RLvSL project page
Reinforcement Learning via Supervised Learning


The field of machine learning develops learning paradigms and algorithms which allow systems to learn some desired functionality on their own. Supervised learning is learning with a teacher; some authoritative source provides a finite set of correct examples and the learner generalises from the examples and learns a correct function over the entire spectrum. An example from human learning would be the learning of correct spelling by observing correctly-spelled words. Supervised learning focuses on two static learning problems: classification, where the learner induces a correct classification of inputs to one of many classes, and regression, where the learner infers the correct values of a numerical function over its entire domain. In both cases, learning is based on a limited, finite set of correct classification or regression training examples.
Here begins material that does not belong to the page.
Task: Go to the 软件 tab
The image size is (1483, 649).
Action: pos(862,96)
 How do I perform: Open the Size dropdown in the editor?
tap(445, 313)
Reinforcement learning on the other hand is learning by trial and error; there is no teacher and the learner interacts directly with its environment to acquire information. The learner makes decisions arbitrarily and occasionally receives a numerical score (reinforcement signal) for its overall behaviour. This score does not indicate correct or incorrect actions, but can be used to reinforce good decision making and discourage bad decision making. An example from human learning would be the process of learning how to balance and ride a bicycle (falls incur negative scores). Reinforcement learning focuses on two interactive learning problems within the scope of decision making: prediction, where the learner estimates the quality of a fixed control policy, and control, where the learner infers a good control policy. In both cases, learning is based on training data collected through interaction between the learning agent and its environment.
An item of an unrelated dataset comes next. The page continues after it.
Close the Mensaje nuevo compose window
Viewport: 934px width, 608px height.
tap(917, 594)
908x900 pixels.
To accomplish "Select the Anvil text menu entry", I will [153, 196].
These two learning paradigms have been researched mostly independently. Recent advances in supervised learning have demonstrated outstanding, near optimal, generalisation performance, whereas reinforcement learning has not reached the same level of applicability to real-world problems. This research proposal investigates the potential of using supervised learning technology for advancing reinforcement learning. Preliminary results have shown that it is possible to incorporate supervised learning algorithms within the inner loops of several reinforcement learning algorithms and therefore reduce one problem to the other. This synergy opens the door to a variety of promising combinations. The proposed research will establish the criteria under which this reduction is possible, investigate viable combinations, propose novel algorithms, assess their potential, and apply them to real problems of practical interest to demonstrate their effectiveness.
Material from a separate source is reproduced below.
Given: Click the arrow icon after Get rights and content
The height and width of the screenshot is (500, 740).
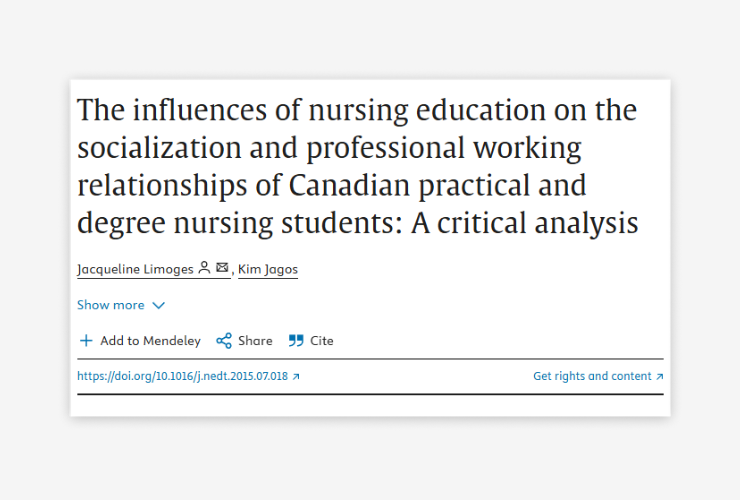Looking at the screenshot, I should (x=659, y=376).
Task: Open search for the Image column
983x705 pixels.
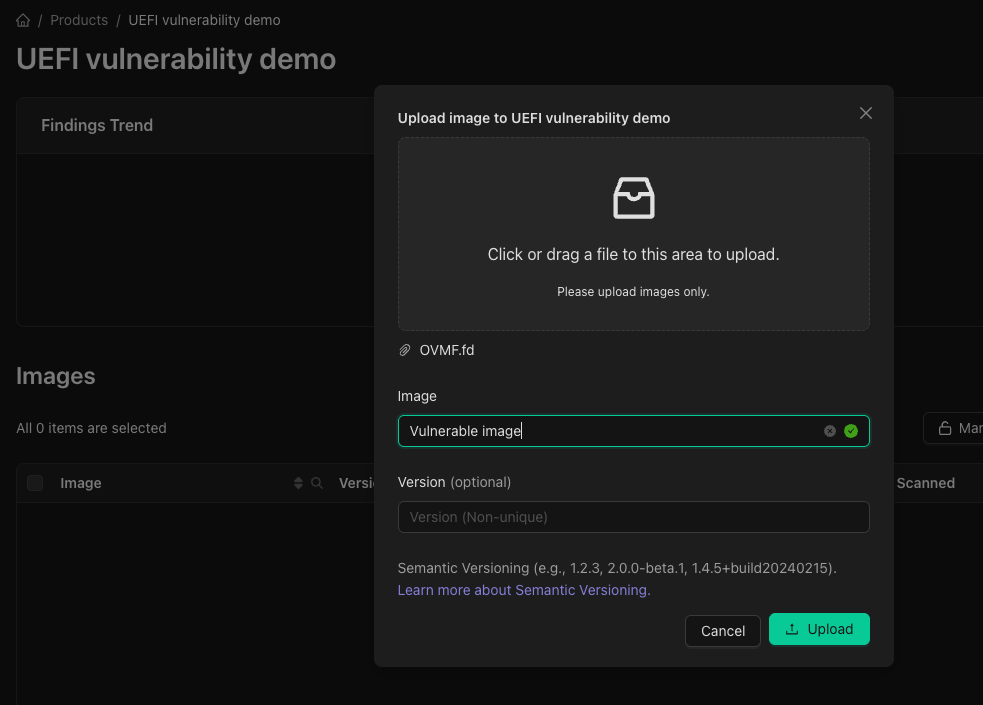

Research nowadays has become so specialized that innovation in one field rarely finds its way and becomes useful in another field. Therefore, researchers are doomed to ``reinventing the wheel'' whenever needs arise, instead of drawing from solutions already invented by their colleagues in a related field. The proposed research demonstrates how researchers can benefit each other by building bridges across disciplines. Reinforcement learning finds applications in robotics, automatic control, combinatorial optimization, networking, signal processing, dialogue management, and numerous other fields. Advances in reinforcement learning can only widen the breadth of applications and strengthen the ties between different fields.